Dalhousie track-and-field star Aileen Meagher has been included in “The Nova Scotia Nine,” an art exhibition of portraits of incredible Nova Scotian women now on display at the Public Archives of Nova Scotia.
“The Nova Scotia Nine were amazing athletes, scientists, suffragettes and social leaders who carved new paths in the world from Nova Scotia soil,” says Halifax artist Jo Napier.
Shorts to run in
Born in Halifax on November 26, 1910, running made Aileen stand out. At a time when women’s skirts grazed their ankles, Aileen was determined to wear shorts. She cut off a pair of her brother’s trousers to make pants she could run in.
Aileen did not recognize her potential until the day she began running with the Dalhousie Tigers in the fall of 1928.
With her tremendous sense of determination and hard work, Aileen quickly became one of the best runners in Canada and by 1930 held the Canadian record for the 100 and 220-yard events. In 1935 Aileen received the Velma Springstead Trophy as the Most Outstanding Canadian Female.
She was selected to represent Canada at the 1936 Olympics in Berlin and earned a bronze medal in the 400-yard relay. The British Empire Games in 1938 were Aileen’s final major competition and she won a silver medal in the 400-yard relay and bronze in the 600-yard relay.
After retiring from running, Aileen became a full-time school teacher and also took up painting.
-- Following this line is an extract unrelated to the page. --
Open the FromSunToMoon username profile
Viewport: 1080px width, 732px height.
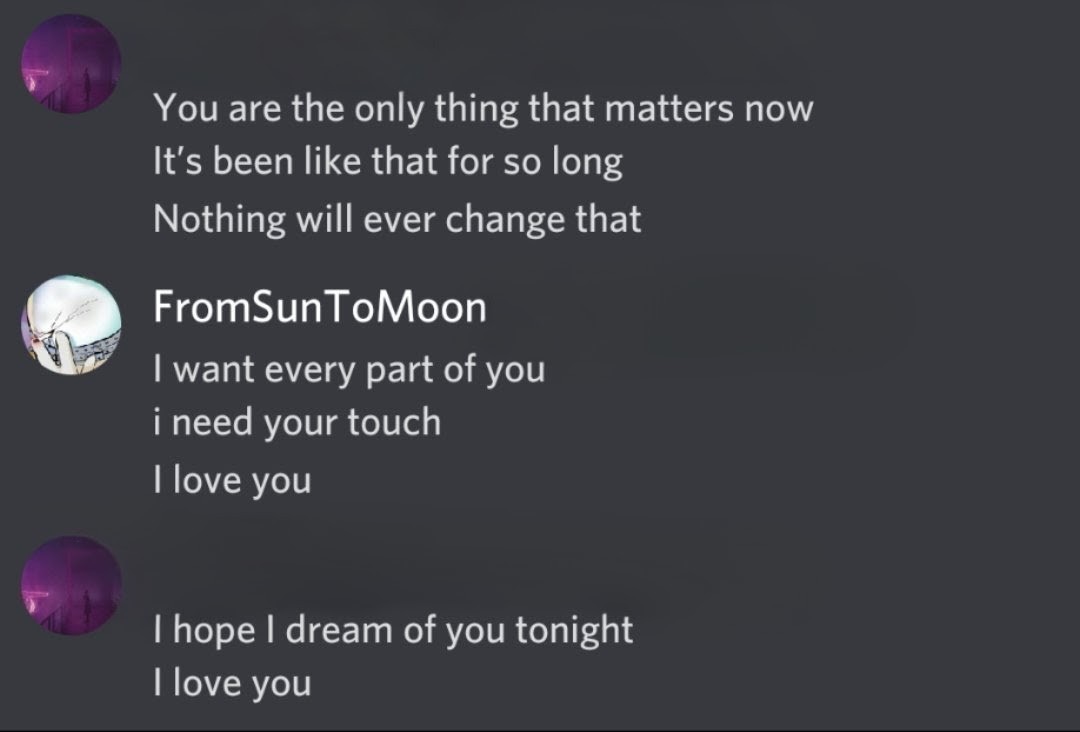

She was inducted into the Nova Scotia Sport Hall of Fame in 1964 and the Canadian Olympic Hall of Fame in 1965. She passed away on November 20, 1987 at the age of 77.
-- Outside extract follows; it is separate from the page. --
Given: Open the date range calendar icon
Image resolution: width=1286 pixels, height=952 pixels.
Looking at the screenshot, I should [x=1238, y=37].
Jo Napier’s art exhibit will be on display at the archives, at the corner of Robie Street and University Avenue, until June 25. Besides Aileen Meagher, other women depicted in the exhibition include Rita Joe, Mabel Bell, Viola Desmond, Anna Leonowens, Muriel Duckworth, Edith Jessie Archibald, Margaret Marshall Saunders and Marie-Henriette LeJeune-Ross.
Follow your instincts
“The Nova Scotia Nine lend a powerful female face to our Nova Scotian history,” says Ms. Napier. “Each shaped our culture and character as Nova Scotians and as Canadians – yet few Nova Scotians know their faces, or their stories.”
Napier believes that Aileen’s life is worth examining as she lived her life to her greatest potential doing what she loved the most.
“Aileen is a great example of someone who followed her heart and it fired her— took her far, fed her spirit and made her a leader in her chosen field,” says Napier. “That’s what I want to teach my daughter—follow your instincts and find your power in that feeling.”